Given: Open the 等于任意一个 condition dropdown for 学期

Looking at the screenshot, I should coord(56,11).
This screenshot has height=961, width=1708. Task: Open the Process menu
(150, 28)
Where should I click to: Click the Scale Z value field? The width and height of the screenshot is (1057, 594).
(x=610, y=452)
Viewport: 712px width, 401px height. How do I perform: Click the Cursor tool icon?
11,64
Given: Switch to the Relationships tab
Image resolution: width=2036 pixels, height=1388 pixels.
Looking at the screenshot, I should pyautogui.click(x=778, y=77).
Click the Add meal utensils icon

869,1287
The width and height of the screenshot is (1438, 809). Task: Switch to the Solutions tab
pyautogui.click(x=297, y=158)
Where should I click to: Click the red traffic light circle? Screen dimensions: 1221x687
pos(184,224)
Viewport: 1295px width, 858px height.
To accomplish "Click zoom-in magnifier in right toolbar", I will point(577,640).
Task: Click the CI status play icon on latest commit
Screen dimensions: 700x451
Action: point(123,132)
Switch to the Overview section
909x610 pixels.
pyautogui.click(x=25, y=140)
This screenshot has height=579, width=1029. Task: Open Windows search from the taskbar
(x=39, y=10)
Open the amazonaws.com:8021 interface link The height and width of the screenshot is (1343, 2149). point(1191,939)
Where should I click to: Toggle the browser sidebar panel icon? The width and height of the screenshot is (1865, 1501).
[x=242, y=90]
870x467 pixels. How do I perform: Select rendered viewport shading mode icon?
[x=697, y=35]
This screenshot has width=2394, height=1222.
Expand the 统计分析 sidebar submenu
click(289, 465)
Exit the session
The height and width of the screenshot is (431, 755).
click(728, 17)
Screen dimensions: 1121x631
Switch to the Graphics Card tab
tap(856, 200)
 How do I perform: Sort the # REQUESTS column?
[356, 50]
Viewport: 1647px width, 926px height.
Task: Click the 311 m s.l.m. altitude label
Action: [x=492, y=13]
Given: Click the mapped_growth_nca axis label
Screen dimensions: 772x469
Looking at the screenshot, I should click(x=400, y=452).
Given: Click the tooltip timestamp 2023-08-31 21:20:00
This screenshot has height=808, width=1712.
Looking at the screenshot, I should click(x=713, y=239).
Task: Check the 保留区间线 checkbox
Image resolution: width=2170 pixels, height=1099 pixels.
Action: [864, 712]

§ Work instructions
All lines from the one containing "How do I perform: Sort" to the last line of the material above must be copied exactly, and only those.

§ Solution for this problem
 How do I perform: Sort the # REQUESTS column?
[356, 50]
Viewport: 1647px width, 926px height.
Task: Click the 311 m s.l.m. altitude label
Action: [x=492, y=13]
Given: Click the mapped_growth_nca axis label
Screen dimensions: 772x469
Looking at the screenshot, I should click(x=400, y=452).
Given: Click the tooltip timestamp 2023-08-31 21:20:00
This screenshot has height=808, width=1712.
Looking at the screenshot, I should click(x=713, y=239).
Task: Check the 保留区间线 checkbox
Image resolution: width=2170 pixels, height=1099 pixels.
Action: [864, 712]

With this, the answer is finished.